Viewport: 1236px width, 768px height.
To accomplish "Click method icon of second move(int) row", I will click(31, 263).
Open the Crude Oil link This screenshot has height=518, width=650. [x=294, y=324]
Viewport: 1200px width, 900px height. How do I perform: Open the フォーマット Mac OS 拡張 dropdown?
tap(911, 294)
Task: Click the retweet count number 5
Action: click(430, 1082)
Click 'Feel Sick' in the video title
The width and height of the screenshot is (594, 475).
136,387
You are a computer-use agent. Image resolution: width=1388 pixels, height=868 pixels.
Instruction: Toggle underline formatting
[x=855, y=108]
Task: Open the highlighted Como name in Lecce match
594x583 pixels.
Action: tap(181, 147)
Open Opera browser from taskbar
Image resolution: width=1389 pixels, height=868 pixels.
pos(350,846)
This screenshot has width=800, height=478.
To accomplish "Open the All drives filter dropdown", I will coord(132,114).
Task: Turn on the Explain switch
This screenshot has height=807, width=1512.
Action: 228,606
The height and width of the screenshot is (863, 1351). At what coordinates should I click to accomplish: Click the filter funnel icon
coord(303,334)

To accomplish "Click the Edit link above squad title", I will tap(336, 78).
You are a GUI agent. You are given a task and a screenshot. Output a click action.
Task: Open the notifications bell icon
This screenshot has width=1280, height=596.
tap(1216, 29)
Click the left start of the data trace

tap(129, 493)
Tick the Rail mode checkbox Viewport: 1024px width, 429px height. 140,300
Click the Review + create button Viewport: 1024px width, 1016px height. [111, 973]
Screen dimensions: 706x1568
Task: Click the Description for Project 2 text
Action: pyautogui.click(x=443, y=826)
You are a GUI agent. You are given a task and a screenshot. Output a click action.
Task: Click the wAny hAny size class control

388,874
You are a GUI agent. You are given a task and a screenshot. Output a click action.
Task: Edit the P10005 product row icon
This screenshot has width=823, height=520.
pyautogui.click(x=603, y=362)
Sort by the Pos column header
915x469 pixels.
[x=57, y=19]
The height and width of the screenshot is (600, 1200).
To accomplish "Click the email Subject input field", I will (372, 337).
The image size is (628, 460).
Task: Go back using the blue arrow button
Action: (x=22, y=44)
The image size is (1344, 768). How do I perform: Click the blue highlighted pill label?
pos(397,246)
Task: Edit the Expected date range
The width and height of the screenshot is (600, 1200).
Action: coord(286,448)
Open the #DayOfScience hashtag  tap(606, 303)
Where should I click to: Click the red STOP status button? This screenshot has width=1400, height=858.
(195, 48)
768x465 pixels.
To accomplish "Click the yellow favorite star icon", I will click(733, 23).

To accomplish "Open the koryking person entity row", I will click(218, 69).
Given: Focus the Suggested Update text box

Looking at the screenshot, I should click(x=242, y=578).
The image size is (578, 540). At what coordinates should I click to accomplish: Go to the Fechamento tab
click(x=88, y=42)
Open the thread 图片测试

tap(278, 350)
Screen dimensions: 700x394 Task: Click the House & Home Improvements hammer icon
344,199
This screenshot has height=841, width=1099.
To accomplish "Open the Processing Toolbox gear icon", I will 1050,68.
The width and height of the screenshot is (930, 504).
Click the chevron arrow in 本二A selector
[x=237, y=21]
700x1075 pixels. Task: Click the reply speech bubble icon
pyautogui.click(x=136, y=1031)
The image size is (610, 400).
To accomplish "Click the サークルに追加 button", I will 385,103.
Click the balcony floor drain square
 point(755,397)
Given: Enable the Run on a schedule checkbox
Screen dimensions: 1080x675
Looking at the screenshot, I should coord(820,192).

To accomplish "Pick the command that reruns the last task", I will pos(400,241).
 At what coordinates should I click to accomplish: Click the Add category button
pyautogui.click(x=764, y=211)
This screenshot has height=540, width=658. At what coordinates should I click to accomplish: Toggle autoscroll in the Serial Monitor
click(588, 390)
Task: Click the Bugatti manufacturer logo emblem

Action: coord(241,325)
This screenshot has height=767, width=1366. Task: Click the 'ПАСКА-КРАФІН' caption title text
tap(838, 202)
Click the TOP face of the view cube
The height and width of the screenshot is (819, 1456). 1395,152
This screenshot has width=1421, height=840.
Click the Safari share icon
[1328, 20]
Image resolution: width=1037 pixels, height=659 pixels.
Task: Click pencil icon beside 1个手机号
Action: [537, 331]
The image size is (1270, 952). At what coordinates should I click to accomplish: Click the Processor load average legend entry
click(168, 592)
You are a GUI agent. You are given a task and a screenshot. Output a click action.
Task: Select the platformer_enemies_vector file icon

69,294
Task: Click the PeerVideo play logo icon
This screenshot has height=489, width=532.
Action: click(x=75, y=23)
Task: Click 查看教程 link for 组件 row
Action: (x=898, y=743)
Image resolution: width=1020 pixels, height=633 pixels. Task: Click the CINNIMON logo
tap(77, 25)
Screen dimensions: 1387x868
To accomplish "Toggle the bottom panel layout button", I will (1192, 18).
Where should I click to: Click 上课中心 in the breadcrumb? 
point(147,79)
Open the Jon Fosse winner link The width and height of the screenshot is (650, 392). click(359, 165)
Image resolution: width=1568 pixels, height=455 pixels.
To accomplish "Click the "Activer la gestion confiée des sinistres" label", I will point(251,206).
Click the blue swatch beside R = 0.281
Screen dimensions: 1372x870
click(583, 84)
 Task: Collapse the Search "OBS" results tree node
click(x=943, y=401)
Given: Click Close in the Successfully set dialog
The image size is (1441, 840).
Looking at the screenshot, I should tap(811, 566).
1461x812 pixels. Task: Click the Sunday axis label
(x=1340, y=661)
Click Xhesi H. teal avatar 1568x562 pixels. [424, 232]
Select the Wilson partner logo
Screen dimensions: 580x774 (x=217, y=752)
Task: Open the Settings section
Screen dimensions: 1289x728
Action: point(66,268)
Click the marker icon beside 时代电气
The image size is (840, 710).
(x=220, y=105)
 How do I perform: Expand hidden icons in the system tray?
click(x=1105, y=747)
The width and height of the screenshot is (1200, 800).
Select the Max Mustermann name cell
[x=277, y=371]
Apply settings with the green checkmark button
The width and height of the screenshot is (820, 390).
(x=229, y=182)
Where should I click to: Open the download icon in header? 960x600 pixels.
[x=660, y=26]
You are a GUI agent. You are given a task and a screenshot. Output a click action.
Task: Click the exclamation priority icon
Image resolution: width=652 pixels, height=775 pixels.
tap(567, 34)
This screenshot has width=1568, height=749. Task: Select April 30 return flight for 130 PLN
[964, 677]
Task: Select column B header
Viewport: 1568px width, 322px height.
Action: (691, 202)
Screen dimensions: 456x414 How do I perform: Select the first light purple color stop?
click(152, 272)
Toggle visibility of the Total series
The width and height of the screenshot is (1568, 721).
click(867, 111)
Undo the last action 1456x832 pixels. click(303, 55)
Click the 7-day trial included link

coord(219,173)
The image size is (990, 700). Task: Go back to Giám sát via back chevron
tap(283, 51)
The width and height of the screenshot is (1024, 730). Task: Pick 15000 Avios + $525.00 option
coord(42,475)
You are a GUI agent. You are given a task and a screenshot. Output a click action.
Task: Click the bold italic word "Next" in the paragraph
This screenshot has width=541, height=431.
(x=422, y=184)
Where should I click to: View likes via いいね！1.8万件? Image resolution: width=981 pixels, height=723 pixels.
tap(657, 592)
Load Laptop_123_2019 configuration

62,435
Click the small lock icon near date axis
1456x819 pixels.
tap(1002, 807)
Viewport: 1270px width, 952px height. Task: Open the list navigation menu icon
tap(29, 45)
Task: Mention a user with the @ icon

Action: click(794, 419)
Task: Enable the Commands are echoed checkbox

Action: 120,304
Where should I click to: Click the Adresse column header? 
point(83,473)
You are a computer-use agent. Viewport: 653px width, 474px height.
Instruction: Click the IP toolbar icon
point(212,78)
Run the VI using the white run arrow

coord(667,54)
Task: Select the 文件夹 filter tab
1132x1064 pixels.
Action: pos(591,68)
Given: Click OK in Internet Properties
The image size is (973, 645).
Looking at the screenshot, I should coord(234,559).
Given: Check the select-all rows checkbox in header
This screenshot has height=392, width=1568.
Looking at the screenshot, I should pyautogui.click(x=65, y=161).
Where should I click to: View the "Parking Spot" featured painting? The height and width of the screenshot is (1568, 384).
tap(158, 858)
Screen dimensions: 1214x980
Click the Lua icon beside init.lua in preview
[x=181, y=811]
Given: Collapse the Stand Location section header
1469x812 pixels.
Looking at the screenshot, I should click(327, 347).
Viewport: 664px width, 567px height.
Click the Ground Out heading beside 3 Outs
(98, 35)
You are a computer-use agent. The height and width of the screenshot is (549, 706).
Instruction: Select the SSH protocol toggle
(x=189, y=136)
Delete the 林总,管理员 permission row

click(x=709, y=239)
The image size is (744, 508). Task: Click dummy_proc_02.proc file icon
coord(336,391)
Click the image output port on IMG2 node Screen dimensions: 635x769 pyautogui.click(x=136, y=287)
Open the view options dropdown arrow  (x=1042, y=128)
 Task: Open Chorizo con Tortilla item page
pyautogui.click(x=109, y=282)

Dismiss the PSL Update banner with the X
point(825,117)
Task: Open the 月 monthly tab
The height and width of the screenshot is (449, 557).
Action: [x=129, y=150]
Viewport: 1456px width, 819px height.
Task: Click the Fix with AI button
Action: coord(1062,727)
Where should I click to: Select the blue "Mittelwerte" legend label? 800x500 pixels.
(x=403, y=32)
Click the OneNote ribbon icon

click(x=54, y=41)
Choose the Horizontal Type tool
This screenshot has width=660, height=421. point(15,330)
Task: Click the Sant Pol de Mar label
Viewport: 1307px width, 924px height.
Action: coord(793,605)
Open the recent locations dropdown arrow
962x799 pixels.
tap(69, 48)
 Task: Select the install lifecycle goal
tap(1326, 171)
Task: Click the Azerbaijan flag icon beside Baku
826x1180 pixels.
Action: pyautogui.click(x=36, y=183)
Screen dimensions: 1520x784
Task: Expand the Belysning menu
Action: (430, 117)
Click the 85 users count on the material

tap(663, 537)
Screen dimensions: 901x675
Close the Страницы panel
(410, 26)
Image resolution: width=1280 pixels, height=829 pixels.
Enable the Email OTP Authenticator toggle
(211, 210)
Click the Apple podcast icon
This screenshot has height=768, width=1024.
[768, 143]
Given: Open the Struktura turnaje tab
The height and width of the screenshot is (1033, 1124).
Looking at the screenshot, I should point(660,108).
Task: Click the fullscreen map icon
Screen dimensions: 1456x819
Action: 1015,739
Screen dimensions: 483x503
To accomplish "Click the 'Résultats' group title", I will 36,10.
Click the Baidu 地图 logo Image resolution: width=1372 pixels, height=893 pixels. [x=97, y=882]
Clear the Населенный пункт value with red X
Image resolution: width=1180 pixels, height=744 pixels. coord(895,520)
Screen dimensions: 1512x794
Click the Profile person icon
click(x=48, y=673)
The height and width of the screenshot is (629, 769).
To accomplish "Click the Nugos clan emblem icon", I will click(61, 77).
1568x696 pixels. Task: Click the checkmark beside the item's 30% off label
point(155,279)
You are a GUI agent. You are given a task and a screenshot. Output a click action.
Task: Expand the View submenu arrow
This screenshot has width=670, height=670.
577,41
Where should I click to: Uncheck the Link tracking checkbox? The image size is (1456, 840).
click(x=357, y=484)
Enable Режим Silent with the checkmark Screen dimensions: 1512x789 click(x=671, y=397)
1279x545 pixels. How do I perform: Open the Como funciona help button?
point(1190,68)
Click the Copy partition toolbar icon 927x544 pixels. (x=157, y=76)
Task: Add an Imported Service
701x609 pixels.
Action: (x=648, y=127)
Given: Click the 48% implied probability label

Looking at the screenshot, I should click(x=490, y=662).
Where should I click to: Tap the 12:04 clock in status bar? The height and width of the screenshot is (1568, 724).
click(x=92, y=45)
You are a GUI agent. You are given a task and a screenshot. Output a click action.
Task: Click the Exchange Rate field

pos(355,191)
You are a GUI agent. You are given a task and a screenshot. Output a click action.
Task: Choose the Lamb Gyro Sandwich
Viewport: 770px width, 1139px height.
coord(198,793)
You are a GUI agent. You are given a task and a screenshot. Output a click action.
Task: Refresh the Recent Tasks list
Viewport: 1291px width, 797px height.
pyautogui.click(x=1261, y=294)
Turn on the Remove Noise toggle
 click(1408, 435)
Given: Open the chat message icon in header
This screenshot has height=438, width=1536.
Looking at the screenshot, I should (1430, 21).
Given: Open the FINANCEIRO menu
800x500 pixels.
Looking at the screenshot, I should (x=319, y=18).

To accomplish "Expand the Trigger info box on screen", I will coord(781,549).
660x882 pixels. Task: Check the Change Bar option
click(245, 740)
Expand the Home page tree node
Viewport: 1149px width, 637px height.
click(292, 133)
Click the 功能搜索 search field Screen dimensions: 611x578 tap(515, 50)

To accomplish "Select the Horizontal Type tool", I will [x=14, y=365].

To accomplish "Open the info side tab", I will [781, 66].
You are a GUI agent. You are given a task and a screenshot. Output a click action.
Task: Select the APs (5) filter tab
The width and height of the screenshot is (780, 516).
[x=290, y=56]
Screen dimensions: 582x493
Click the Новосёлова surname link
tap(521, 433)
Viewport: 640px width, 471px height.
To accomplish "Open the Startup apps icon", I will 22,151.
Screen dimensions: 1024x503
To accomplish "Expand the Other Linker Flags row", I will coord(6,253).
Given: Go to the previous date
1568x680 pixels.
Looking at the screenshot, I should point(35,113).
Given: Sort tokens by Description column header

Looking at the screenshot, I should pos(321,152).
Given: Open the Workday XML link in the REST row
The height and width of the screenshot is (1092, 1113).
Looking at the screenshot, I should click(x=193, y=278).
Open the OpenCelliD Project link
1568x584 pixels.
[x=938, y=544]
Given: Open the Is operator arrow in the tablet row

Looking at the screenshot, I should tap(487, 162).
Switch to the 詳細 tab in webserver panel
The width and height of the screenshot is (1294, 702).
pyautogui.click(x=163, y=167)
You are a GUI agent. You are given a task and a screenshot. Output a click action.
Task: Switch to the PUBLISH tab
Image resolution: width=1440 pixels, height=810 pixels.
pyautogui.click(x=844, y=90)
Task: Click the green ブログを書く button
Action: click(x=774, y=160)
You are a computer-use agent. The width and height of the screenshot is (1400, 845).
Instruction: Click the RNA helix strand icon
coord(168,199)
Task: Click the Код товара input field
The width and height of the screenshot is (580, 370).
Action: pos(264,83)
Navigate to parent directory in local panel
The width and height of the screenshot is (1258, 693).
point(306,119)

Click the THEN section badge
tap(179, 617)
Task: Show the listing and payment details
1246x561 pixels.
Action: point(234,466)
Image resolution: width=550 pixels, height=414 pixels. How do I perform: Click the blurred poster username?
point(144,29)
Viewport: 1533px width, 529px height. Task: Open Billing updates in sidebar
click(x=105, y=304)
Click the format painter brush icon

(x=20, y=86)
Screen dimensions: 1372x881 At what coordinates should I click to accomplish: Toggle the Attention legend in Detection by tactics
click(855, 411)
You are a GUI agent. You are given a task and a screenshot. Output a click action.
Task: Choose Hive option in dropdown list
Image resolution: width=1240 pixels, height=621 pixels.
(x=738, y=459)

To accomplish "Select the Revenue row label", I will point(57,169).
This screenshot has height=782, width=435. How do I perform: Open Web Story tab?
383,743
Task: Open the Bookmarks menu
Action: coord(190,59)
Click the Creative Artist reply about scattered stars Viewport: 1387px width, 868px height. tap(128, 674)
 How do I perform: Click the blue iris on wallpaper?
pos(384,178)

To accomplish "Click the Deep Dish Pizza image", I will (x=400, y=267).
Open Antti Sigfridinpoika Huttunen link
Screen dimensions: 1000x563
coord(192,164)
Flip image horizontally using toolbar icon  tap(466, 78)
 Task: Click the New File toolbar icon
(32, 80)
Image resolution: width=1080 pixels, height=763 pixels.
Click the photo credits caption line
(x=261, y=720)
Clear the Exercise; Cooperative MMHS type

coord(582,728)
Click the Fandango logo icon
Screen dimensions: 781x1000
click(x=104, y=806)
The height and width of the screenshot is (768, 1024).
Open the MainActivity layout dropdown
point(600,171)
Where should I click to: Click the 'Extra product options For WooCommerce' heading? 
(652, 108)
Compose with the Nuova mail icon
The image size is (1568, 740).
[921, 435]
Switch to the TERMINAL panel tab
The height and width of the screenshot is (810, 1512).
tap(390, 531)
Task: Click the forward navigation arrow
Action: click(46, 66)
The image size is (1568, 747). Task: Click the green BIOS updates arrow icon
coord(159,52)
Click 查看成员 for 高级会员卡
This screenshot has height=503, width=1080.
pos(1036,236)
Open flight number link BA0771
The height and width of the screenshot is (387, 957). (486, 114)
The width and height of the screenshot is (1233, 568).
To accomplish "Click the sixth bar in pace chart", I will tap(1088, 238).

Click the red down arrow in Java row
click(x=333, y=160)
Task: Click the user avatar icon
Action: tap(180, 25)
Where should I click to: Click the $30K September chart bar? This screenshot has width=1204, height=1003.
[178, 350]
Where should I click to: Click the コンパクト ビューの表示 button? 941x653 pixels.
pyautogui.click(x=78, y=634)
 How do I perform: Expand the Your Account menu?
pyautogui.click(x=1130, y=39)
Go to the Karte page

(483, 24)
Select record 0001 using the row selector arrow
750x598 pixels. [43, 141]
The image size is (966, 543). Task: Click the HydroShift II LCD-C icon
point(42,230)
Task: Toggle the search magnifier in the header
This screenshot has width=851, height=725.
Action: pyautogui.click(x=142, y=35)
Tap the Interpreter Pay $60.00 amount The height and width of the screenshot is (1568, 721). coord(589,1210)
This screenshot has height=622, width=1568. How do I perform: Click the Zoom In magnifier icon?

▶ **TASK**
Copy out everything from the line containing "This screenshot has height=540, width=658." down to the line containing "point(147,79)", substituting "Serial Plotter" for "Serial Monitor" and leaving every other word as it is.

▶ **THE SOLUTION**
This screenshot has height=540, width=658. At what coordinates should I click to accomplish: Toggle autoscroll in the Serial Plotter
click(588, 390)
Task: Click the Bugatti manufacturer logo emblem

Action: coord(241,325)
This screenshot has height=767, width=1366. Task: Click the 'ПАСКА-КРАФІН' caption title text
tap(838, 202)
Click the TOP face of the view cube
The height and width of the screenshot is (819, 1456). 1395,152
This screenshot has width=1421, height=840.
Click the Safari share icon
[1328, 20]
Image resolution: width=1037 pixels, height=659 pixels.
Task: Click pencil icon beside 1个手机号
Action: [537, 331]
The image size is (1270, 952). At what coordinates should I click to accomplish: Click the Processor load average legend entry
click(168, 592)
You are a GUI agent. You are given a task and a screenshot. Output a click action.
Task: Select the platformer_enemies_vector file icon

69,294
Task: Click the PeerVideo play logo icon
This screenshot has height=489, width=532.
Action: click(x=75, y=23)
Task: Click 查看教程 link for 组件 row
Action: (x=898, y=743)
Image resolution: width=1020 pixels, height=633 pixels. Task: Click the CINNIMON logo
tap(77, 25)
Screen dimensions: 1387x868
To accomplish "Toggle the bottom panel layout button", I will (1192, 18).
Where should I click to: Click 上课中心 in the breadcrumb? 
point(147,79)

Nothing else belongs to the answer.